UC Davis neonatologist Mark Underwood is searching for ways to prevent a potentially deadly intestinal disease called necrotizing enterocolitis (NEC) from occurring. The disease often strikes babies born too early.
"For premature infants, necrotizing enterocolitis is a common, devastating condition, and we have very limited options for treating it," says Underwood, assistant clinical professor of neonatology.
No one knows what exactly causes NEC, though physicians believe the intestine's inflammatory response is triggered by an imbalance in gut bacteria. So, Underwood has designed a clinical trial aimed at creating that healthy bacterial balance. The trial will determine the best mixture of pre- and probiotic supplements to give to premature infants to prevent NEC.
Probiotics are beneficial bacteria found in various foods. Common strains include the Lactobacillis and Bifidobacterium families of bacteria. Prebiotics are nondigestible foods that make their way through the digestive system and help good bacteria grow and flourish.
Underwood recommends that mothers of premature infants breastfeed (or pump their milk for NICU staff use to feed the babies). Studies have shown that pre-term infants are less likely to develop NEC and the life-threatening intestinal perforations associated with it if they have previously been fed breast milk.

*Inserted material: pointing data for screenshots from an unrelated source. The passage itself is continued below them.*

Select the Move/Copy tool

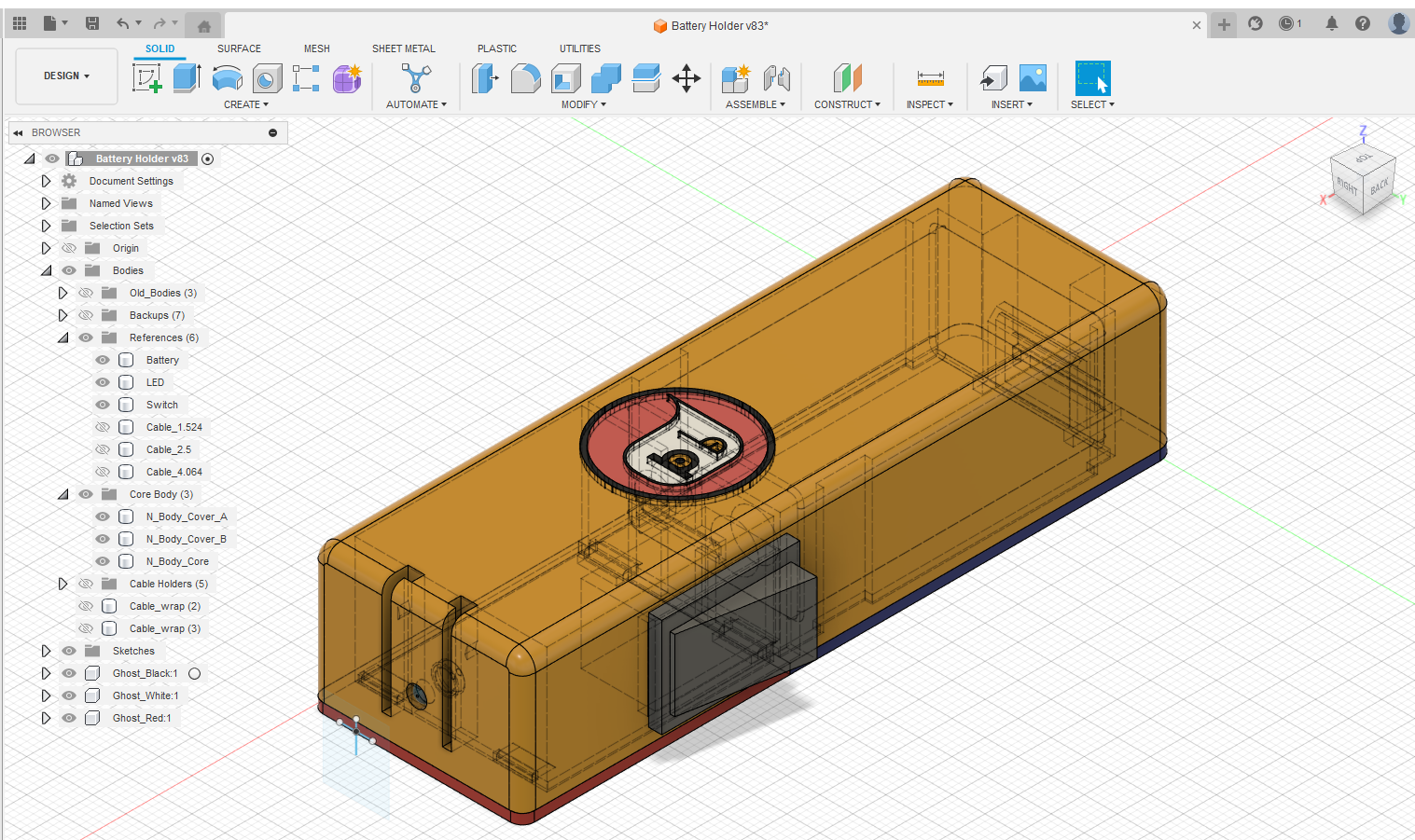pyautogui.click(x=687, y=78)
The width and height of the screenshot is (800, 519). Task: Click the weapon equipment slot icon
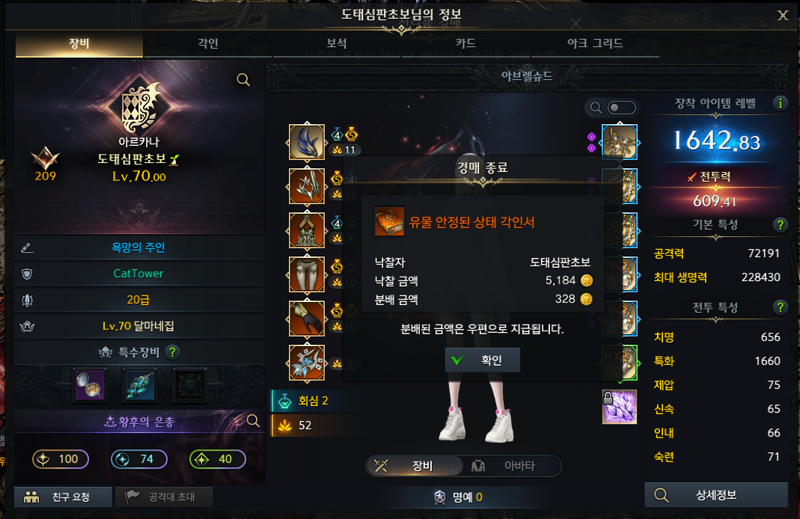307,362
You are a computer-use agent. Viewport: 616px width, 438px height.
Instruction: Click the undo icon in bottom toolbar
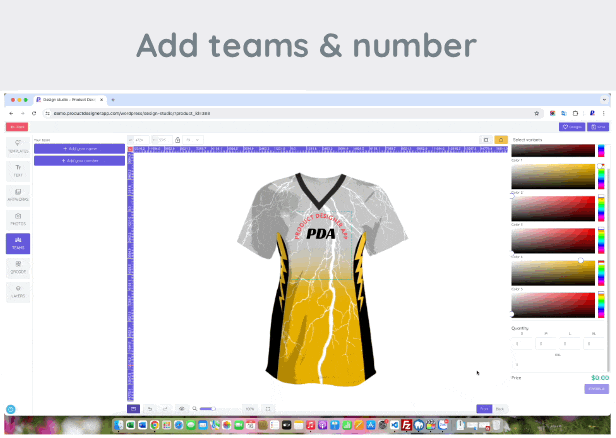coord(149,409)
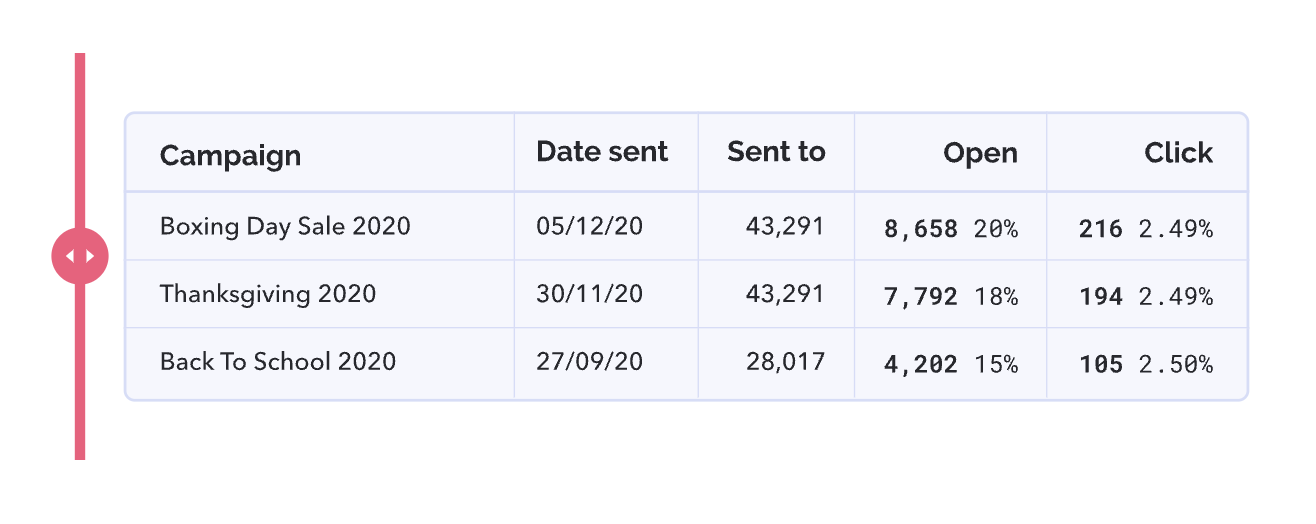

"When we are talking life or death, even a few percentage points matter," Underwood says.
Still, breast milk does not completely prevent NEC from developing in the first place.
That may be, Underwood says, because mother's milk is designed for term babies and may not have the healthiest percentage of prebiotics to support growth of healthy bacteria in pre-term babies' intestines prone to developing NEC.
"It would be wonderful to be able to find a way to prevent this debilitating disease in infants and we believe that pre- and probiotics are a safe and effective way to do that."